- _About this task_
Reproduce exactly the lines that run from the start of the records below to the line with "Given: Launch Microsoft Edge from the taskbar", inclusive.

━━━━━━

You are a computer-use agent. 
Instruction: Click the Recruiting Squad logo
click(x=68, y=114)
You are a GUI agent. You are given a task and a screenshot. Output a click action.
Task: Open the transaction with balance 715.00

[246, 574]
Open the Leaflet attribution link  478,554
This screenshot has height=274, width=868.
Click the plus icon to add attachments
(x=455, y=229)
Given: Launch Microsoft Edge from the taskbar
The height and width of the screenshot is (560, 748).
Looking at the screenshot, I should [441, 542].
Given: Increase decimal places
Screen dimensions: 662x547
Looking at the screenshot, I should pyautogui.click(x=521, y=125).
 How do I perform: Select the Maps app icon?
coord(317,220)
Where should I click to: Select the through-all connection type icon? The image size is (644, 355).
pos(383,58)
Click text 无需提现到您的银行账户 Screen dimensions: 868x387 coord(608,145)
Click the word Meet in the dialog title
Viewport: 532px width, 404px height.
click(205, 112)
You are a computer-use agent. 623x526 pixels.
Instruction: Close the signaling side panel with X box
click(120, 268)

━━━━━━

- _Task response_
You are a computer-use agent. 
Instruction: Click the Recruiting Squad logo
click(x=68, y=114)
You are a GUI agent. You are given a task and a screenshot. Output a click action.
Task: Open the transaction with balance 715.00

[246, 574]
Open the Leaflet attribution link  478,554
This screenshot has height=274, width=868.
Click the plus icon to add attachments
(x=455, y=229)
Given: Launch Microsoft Edge from the taskbar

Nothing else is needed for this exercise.